TASK TO CARRY OUT: Gather each line below that contains the string "panel", treating uppercase and lowercase letters as distinct, and copy every such line in full.

Dataset rows
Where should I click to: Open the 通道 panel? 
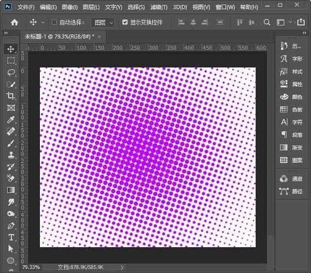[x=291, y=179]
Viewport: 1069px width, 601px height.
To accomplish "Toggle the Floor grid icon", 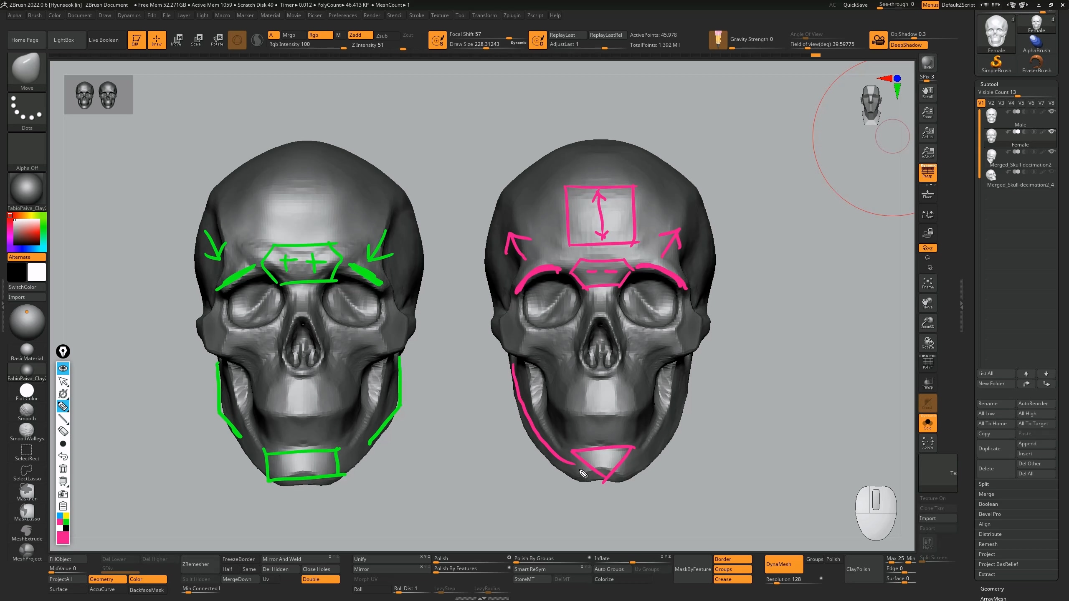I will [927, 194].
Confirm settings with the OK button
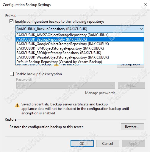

REPLY TO THE EXERCISE:
Where should I click to: Open the 通道 panel? 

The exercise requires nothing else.